さて、その東野は現在の人口が400人ほどで、戸数は140戸ほどである。それが七組に分かれて、毎年順番にオコナイの当番組となる。その中から当家となってオコナイの塔主となるのだ。今年は七組が当番の年であった。
訪問させて頂いた前日に、既に御餅つきは終わっており、大鏡餅や星の餅(末社用)にマイダマが仕上がっていた。なお現地ではオコナイを「神事(じんじ)」と称して、厄年祓いや新成人のお祓いも同時進行で拝殿にて、宮司さんによって執り行われた。

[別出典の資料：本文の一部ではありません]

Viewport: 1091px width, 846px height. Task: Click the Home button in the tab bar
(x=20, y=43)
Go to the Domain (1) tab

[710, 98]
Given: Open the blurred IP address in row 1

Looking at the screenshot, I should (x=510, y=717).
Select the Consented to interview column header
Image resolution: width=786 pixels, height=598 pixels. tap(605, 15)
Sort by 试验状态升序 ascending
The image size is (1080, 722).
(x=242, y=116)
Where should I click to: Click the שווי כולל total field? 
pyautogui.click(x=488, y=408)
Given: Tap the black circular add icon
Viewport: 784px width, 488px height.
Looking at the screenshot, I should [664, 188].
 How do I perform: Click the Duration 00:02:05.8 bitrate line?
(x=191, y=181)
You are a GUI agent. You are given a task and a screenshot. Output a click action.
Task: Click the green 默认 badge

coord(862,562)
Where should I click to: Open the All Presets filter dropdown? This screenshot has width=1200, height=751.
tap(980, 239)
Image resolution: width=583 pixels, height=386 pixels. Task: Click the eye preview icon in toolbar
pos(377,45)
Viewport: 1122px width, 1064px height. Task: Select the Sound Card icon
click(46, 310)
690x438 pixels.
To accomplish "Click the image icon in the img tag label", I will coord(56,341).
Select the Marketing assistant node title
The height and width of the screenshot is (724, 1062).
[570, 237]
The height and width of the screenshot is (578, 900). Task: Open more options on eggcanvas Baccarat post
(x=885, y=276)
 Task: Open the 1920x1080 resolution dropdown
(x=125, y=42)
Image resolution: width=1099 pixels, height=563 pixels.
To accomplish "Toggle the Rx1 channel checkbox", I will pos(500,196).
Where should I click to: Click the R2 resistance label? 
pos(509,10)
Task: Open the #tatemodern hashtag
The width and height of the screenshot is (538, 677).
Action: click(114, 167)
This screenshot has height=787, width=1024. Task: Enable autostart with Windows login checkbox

※突然の訪問にも関わらず、東野の皆様のご親切に感謝申し上げます。
上写真2枚;社参前。東野豊前守、八幡神社、白山神社の軸がかかって、祭壇が設けられている。社参前には高台の茶碗にて梅干し茶を頂く。東野豊前守は、この地の産土神様のようである。
上写真3枚;社参は鉦太鼓で囃しながら進む。大鏡餅は木を井桁にして薦(こも)で包んで背負う。
上写真3枚;拝殿に収められた大鏡餅。餅花は拝殿柱に荘厳される。神事は通例通りであった。
上写真;神社からは次の当屋さんが大鏡餅を背負って、次年度の当屋さん宅に向かう。そこで鏡開きが行われる。